Today’s reading from Mark’s gospel reminds us what a great teacher Jesus was. The object lesson he gives, as he watches people making their donations, is one of the best remembered stories of the world’s religious traditions – the ‘widow’s mite’ has become proverbial. Mark sharpens the lesson by linking this incident with what Jesus has to say about ‘scribes’ who ‘swallow the property of widows while making a show of lengthy prayers’. The situation of widows was insecure. The ‘scribes’, so often mentioned in the gospels, were interpreters of the Law of old Israel – the lawyers of the day. They benefited as trustees for the estates of widows, and a reputation for piety could be good for business. Jesus’ words, of course, have a lesson for all of us – people who make a selfish show of their piety, instead of making it a ‘secret’ they share with their heavenly Father (Mt 5:6), give Christianity a bad name.
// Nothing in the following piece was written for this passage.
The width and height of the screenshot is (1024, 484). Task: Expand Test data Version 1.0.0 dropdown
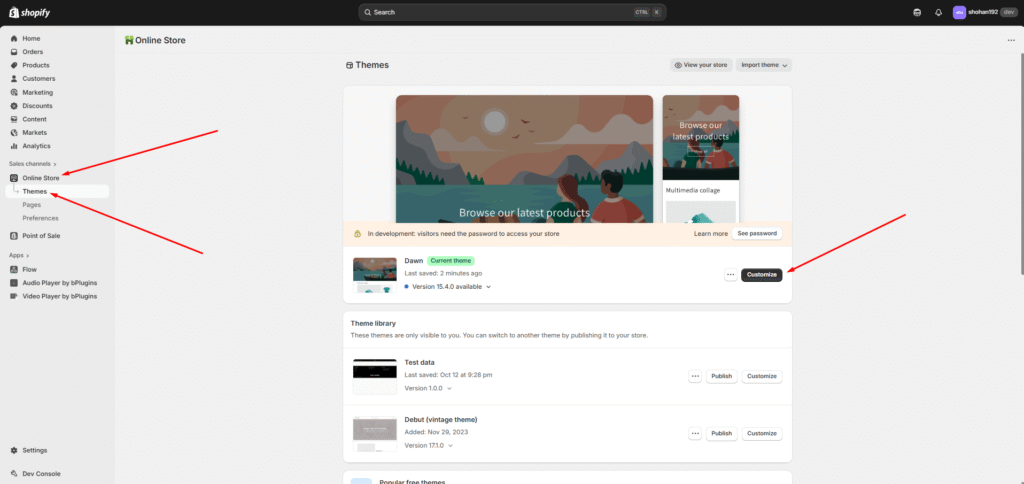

Mark gives the little widow a privileged place in his telling of the story of Jesus. Having entered Jerusalem to meet his fate, Jesus is giving his final instructions concerning the discipleship to which he is calling those who wish to follow him. Using the widow’s example, he goes to the very heart of the matter – a giving that counts. Is there any more telling way of expressing the fundamental truth, that as responsible persons we are made in the image of God, than by unselfish giving to others? The most precious things in life - in our family, in the community in which we live – come through the selfless generosity with which we give to others. We know from experience that it is a giving that costs us something that brings real happiness to ourselves and to those around us.
Mark is linking the generous giving of the widow with the great drama of God’s generosity soon to take place – as Jesus gives himself into the hands of his Father for the sake of the whole human family. Our liturgy takes up Mark’s lesson. Today’s reading from Hebrews – a central passage in this great treatise – explains how the ritual of old Israel was only a foreshadowing of the Saviour’s Paschal Mystery. The old sacrifices, offered time and again - in a ‘man made’ temple that was only a model of God’s dwelling place, and making use of the blood of animals - have now given way to the world’s final act of worship. The Saviour enters ‘the actual presence of God on our behalf’, making a gift of himself ‘once and for all’. He shows us how true it is that a giving that really counts brings true blessings – in his total gift of himself he has become the source of all the blessings that will fill our eternity.